It’s a given that everything man-made can potentially fail at some point during its useful lifetime. Designers and users of equipment would very much like to predict how long something is likely to last, how frequently failures can be expected, and what application conditions can lead to excessive failure rates.
One traditional measure of reliability is MTTF or Mean Time To Failure. In the case of electronics, it’s a calculated number based on the failure rates of individual electronic components that make up the complete assembly.
There’s a growing trend toward determining reliability through physical testing. One such method is called HALT or Highly Accelerated Life Test.
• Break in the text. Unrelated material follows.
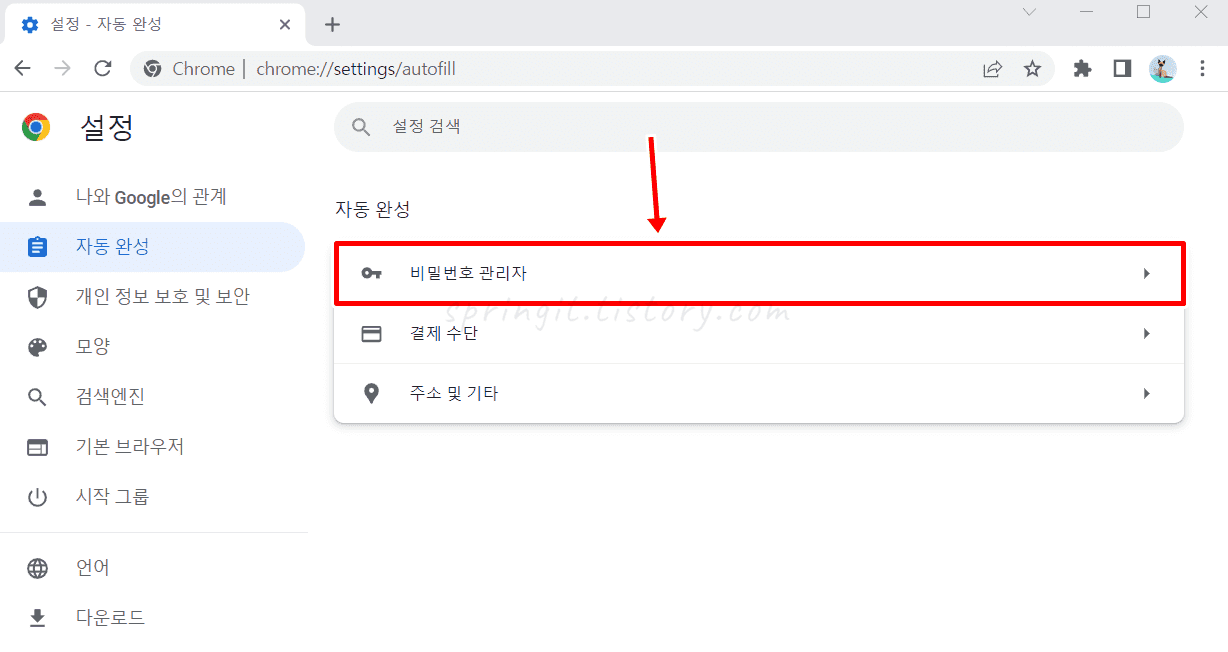Open the Chrome three-dot menu
Image resolution: width=1228 pixels, height=652 pixels.
(x=1202, y=69)
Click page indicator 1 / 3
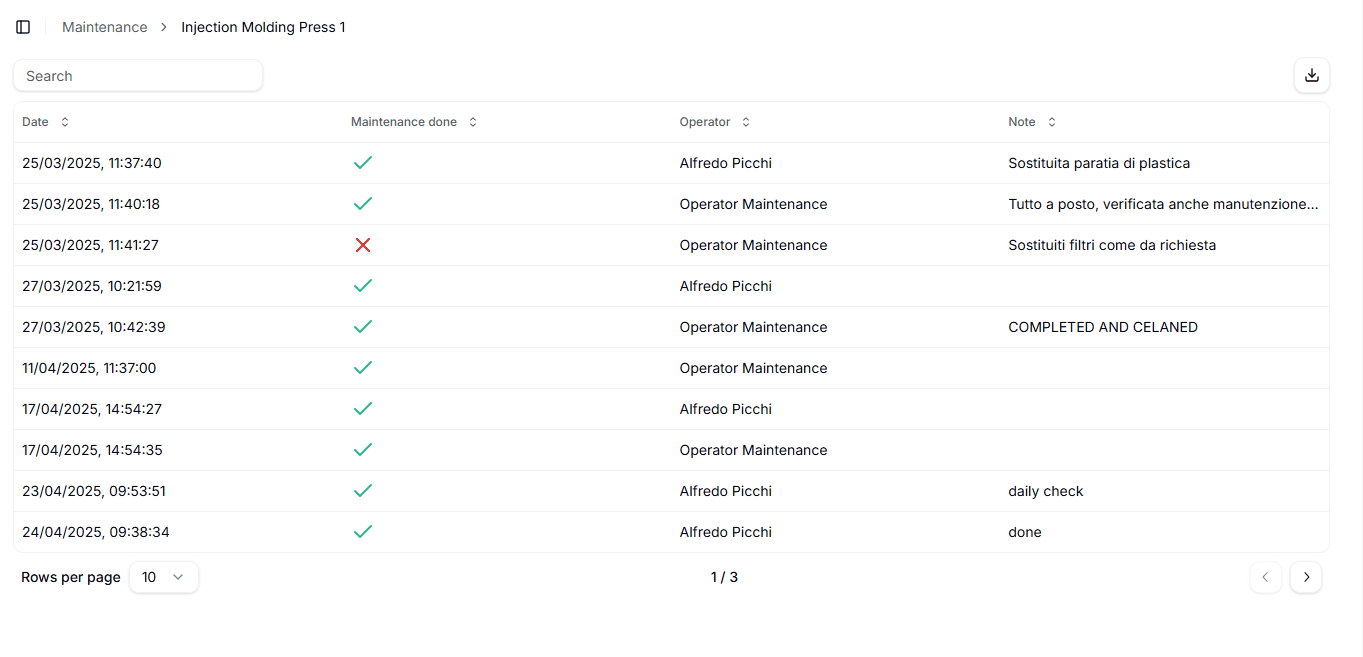Viewport: 1363px width, 657px height. 724,577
The goal of HALT is to subject electronic products to extreme conditions that will induce premature aging and stress to uncover weaknesses in the design or components. These weaknesses can then be designed out of the product during product development, before they ever reach the end-user application.
HALT is a destructive test. An electronic product is subjected to ever-increasing environmental stresses until it fails, because the primary goal of the testing is to cause failure. The primary stress factors are high temperature, low temperature, rapid thermal cycling, shock, and vibration. HALT programs can be designed that combine various levels of these stress factors, exceeding standard specifications and expected application conditions until failure occurs.
Products designed and refined using the HALT methodology stand a better chance of achieving expectations for highly reliable operation than products which have not been subjected to a rigorous test-to-failure product development program. The HALT methodology can help define maximum upper and lower operating limits that go beyond standard specifications, as well as upper and lower destruct limits that reveal the ultimate breaking point of a device.